Kevin MacDonald’s riveting doc recounts one of the greatest tragedies in the history of athletics—the massacre of 11 Israel athletes at the 1972 Olympic Games in Munich by a Palestinian group known as the Black September. One Day in September, the recipient of a 1999 Sundance Documentary Film Grant, draws upon archival footage and interviews with a surviving terrorist to revisit the event and shine a light upon the grave mishandling of circumstances by security officials.
China Heavyweight chronicles the strangely quotidian practice of athletic coaches combing through poor communities in southwestern China enlisting teenagers to train as boxers. From grueling training regimens to isolation from their families, the young trainees are forced to sacrifice the little that they have for a shot at representing their country in the Olympics.

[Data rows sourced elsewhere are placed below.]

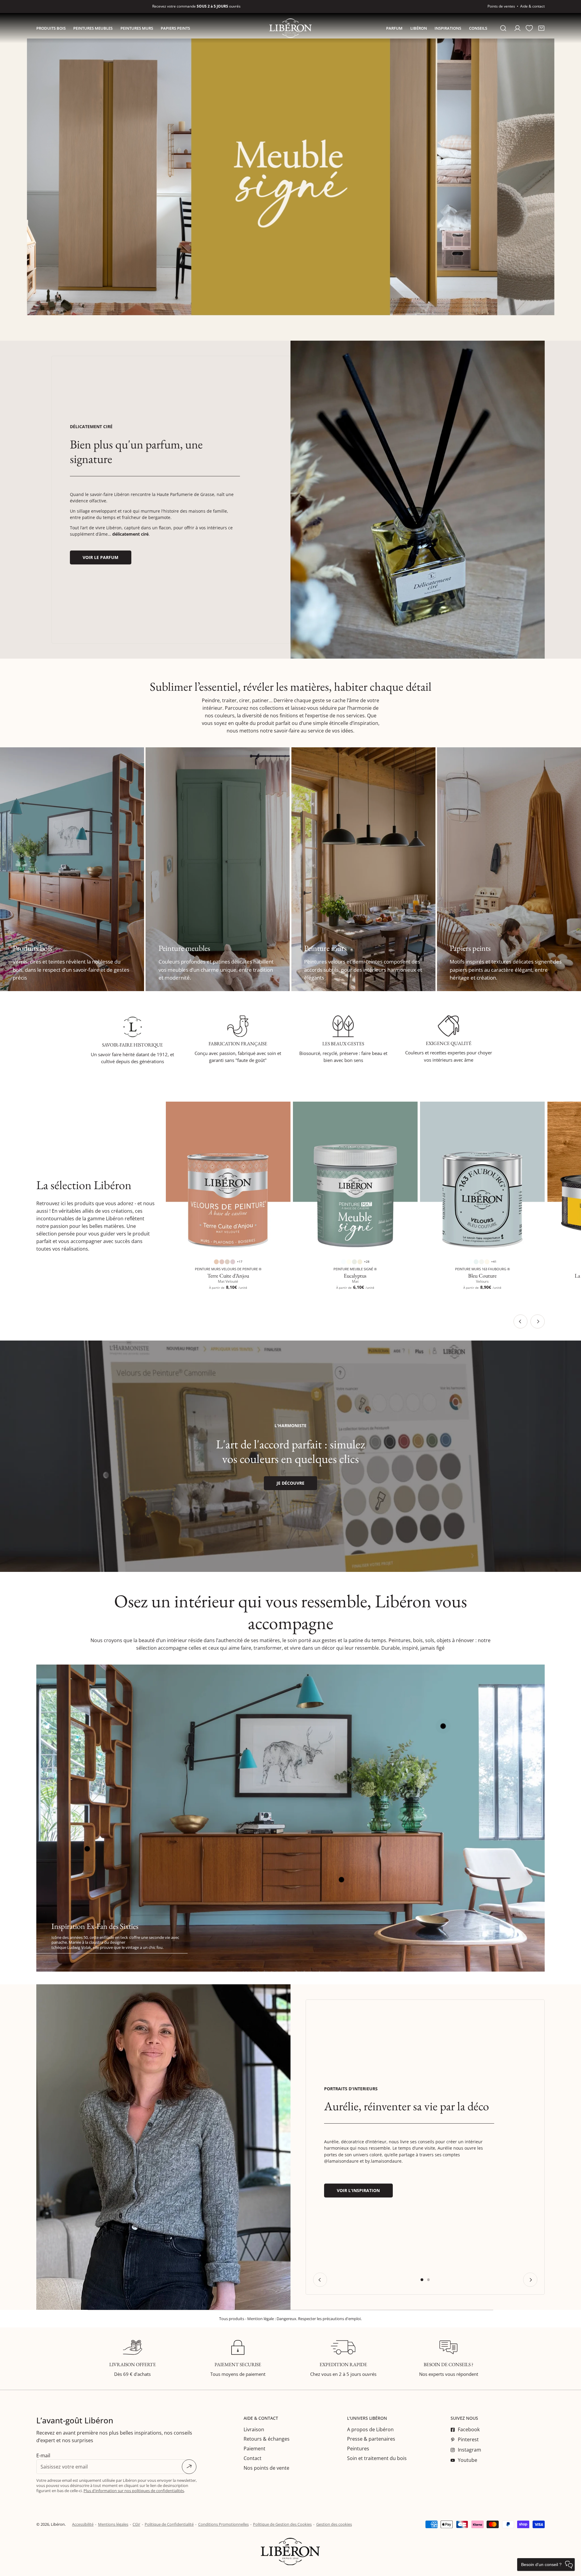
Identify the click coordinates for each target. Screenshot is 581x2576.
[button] (541, 28)
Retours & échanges (267, 2438)
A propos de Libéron (370, 2429)
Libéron (58, 2524)
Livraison (254, 2429)
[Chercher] (503, 28)
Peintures (358, 2448)
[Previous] (521, 1321)
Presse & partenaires (371, 2438)
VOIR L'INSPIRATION (358, 2190)
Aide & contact (532, 6)
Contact (252, 2458)
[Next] (537, 1321)
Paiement (254, 2448)
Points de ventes (501, 6)
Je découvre (290, 1483)
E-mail (43, 2455)
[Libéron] (290, 28)
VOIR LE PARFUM (100, 557)
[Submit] (189, 2466)
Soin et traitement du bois (377, 2458)
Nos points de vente (266, 2468)
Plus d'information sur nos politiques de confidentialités (134, 2490)
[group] (417, 500)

Fatima Geza Abdollahyan’s Kick in Iran is another convincing testament to the role of sports in promoting change—in this case, challenging societal mores. Sarah Khoshjamal is a 20-year-old Taekwondo superstar and the first female professional athlete from Iran to qualify for the Olympics. Kick in Iran tracks her ascent to the Olympics and plight to break the longstanding gender discrimination in her country.
Drea Cooper, Zackary Canepari, and Sue Johnson are using Kickstarter to help cover post-production costs on their film. T-REX is a documentary about 17-year-old Claressa “T-Rex” Shields, the youngest competitor in the first-ever women’s boxing event at the Olympics.